━━━ Excerpted records ━━━
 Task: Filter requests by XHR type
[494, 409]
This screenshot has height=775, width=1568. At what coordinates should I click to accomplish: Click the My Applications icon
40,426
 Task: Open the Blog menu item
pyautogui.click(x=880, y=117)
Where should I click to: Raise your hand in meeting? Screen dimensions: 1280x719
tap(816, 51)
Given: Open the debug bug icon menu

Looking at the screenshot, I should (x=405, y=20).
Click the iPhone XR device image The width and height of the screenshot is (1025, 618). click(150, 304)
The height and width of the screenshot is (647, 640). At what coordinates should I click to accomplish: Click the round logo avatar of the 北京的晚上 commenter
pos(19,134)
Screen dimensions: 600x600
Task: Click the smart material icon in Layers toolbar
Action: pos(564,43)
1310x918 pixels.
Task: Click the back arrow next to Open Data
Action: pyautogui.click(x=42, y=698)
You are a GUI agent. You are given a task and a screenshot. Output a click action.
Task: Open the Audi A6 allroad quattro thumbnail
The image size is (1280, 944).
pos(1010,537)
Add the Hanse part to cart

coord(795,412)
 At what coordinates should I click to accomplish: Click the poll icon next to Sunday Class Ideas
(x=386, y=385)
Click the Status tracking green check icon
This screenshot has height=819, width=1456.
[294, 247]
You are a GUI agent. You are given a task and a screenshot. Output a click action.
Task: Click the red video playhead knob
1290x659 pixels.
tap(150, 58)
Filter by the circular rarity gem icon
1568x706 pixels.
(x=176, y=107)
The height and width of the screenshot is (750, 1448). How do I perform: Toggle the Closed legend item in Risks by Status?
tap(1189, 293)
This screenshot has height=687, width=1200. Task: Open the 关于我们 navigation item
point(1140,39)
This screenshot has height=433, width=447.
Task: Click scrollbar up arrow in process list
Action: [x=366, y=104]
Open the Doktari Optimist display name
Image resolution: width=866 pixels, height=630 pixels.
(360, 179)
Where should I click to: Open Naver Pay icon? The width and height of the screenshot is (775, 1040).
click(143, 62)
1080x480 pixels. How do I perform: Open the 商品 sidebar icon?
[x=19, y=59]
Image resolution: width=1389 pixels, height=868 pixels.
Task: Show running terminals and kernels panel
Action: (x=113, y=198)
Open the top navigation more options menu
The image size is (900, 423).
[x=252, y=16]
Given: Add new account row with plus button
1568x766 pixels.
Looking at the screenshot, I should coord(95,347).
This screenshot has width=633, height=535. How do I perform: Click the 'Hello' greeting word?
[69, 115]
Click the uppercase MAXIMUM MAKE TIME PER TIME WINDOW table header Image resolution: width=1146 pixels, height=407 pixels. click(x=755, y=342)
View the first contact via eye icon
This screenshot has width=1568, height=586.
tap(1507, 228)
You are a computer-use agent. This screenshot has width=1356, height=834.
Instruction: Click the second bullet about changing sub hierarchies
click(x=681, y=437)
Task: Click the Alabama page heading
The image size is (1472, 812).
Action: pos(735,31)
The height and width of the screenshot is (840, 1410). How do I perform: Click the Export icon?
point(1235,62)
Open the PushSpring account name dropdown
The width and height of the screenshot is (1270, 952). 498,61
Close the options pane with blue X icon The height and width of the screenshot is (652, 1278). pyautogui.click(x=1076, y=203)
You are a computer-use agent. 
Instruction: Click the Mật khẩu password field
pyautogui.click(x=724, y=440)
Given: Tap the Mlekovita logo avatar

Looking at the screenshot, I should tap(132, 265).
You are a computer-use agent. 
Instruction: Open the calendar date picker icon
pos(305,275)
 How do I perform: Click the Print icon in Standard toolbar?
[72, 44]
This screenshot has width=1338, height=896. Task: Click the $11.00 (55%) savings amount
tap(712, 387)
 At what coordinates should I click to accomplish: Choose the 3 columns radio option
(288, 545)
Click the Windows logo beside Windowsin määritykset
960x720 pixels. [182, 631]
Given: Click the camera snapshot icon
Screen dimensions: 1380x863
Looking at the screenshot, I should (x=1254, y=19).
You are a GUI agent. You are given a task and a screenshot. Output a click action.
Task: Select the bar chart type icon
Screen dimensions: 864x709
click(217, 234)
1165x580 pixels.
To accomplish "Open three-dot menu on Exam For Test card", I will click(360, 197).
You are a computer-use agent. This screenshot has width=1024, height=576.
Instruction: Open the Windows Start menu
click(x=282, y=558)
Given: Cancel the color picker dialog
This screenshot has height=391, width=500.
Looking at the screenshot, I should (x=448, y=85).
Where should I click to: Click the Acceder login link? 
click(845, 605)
━━━
Action item. Transcribe each entry exactly as it appears.

Result for this task.
 Task: Filter requests by XHR type
[494, 409]
This screenshot has height=775, width=1568. At what coordinates should I click to accomplish: Click the My Applications icon
40,426
 Task: Open the Blog menu item
pyautogui.click(x=880, y=117)
Where should I click to: Raise your hand in meeting? Screen dimensions: 1280x719
tap(816, 51)
Given: Open the debug bug icon menu

Looking at the screenshot, I should (x=405, y=20).
Click the iPhone XR device image The width and height of the screenshot is (1025, 618). click(150, 304)
The height and width of the screenshot is (647, 640). At what coordinates should I click to accomplish: Click the round logo avatar of the 北京的晚上 commenter
pos(19,134)
Screen dimensions: 600x600
Task: Click the smart material icon in Layers toolbar
Action: pos(564,43)
1310x918 pixels.
Task: Click the back arrow next to Open Data
Action: pyautogui.click(x=42, y=698)
You are a GUI agent. You are given a task and a screenshot. Output a click action.
Task: Open the Audi A6 allroad quattro thumbnail
The image size is (1280, 944).
pos(1010,537)
Add the Hanse part to cart

coord(795,412)
 At what coordinates should I click to accomplish: Click the poll icon next to Sunday Class Ideas
(x=386, y=385)
Click the Status tracking green check icon
This screenshot has height=819, width=1456.
[294, 247]
You are a GUI agent. You are given a task and a screenshot. Output a click action.
Task: Click the red video playhead knob
1290x659 pixels.
tap(150, 58)
Filter by the circular rarity gem icon
1568x706 pixels.
(x=176, y=107)
The height and width of the screenshot is (750, 1448). How do I perform: Toggle the Closed legend item in Risks by Status?
tap(1189, 293)
This screenshot has height=687, width=1200. Task: Open the 关于我们 navigation item
point(1140,39)
This screenshot has height=433, width=447.
Task: Click scrollbar up arrow in process list
Action: [x=366, y=104]
Open the Doktari Optimist display name
Image resolution: width=866 pixels, height=630 pixels.
(360, 179)
Where should I click to: Open Naver Pay icon? The width and height of the screenshot is (775, 1040).
click(143, 62)
1080x480 pixels. How do I perform: Open the 商品 sidebar icon?
[x=19, y=59]
Image resolution: width=1389 pixels, height=868 pixels.
Task: Show running terminals and kernels panel
Action: (x=113, y=198)
Open the top navigation more options menu
The image size is (900, 423).
[x=252, y=16]
Given: Add new account row with plus button
1568x766 pixels.
Looking at the screenshot, I should coord(95,347).
This screenshot has width=633, height=535. How do I perform: Click the 'Hello' greeting word?
[69, 115]
Click the uppercase MAXIMUM MAKE TIME PER TIME WINDOW table header Image resolution: width=1146 pixels, height=407 pixels. click(x=755, y=342)
View the first contact via eye icon
This screenshot has width=1568, height=586.
tap(1507, 228)
You are a computer-use agent. This screenshot has width=1356, height=834.
Instruction: Click the second bullet about changing sub hierarchies
click(x=681, y=437)
Task: Click the Alabama page heading
The image size is (1472, 812).
Action: pos(735,31)
The height and width of the screenshot is (840, 1410). How do I perform: Click the Export icon?
point(1235,62)
Open the PushSpring account name dropdown
The width and height of the screenshot is (1270, 952). 498,61
Close the options pane with blue X icon The height and width of the screenshot is (652, 1278). pyautogui.click(x=1076, y=203)
You are a computer-use agent. 
Instruction: Click the Mật khẩu password field
pyautogui.click(x=724, y=440)
Given: Tap the Mlekovita logo avatar

Looking at the screenshot, I should tap(132, 265).
You are a computer-use agent. 
Instruction: Open the calendar date picker icon
pos(305,275)
 How do I perform: Click the Print icon in Standard toolbar?
[72, 44]
This screenshot has width=1338, height=896. Task: Click the $11.00 (55%) savings amount
tap(712, 387)
 At what coordinates should I click to accomplish: Choose the 3 columns radio option
(288, 545)
Click the Windows logo beside Windowsin määritykset
960x720 pixels. [182, 631]
Given: Click the camera snapshot icon
Screen dimensions: 1380x863
Looking at the screenshot, I should (x=1254, y=19).
You are a GUI agent. You are given a task and a screenshot. Output a click action.
Task: Select the bar chart type icon
Screen dimensions: 864x709
click(217, 234)
1165x580 pixels.
To accomplish "Open three-dot menu on Exam For Test card", I will click(360, 197).
You are a computer-use agent. This screenshot has width=1024, height=576.
Instruction: Open the Windows Start menu
click(x=282, y=558)
Given: Cancel the color picker dialog
This screenshot has height=391, width=500.
Looking at the screenshot, I should (x=448, y=85).
Where should I click to: Click the Acceder login link? 
click(845, 605)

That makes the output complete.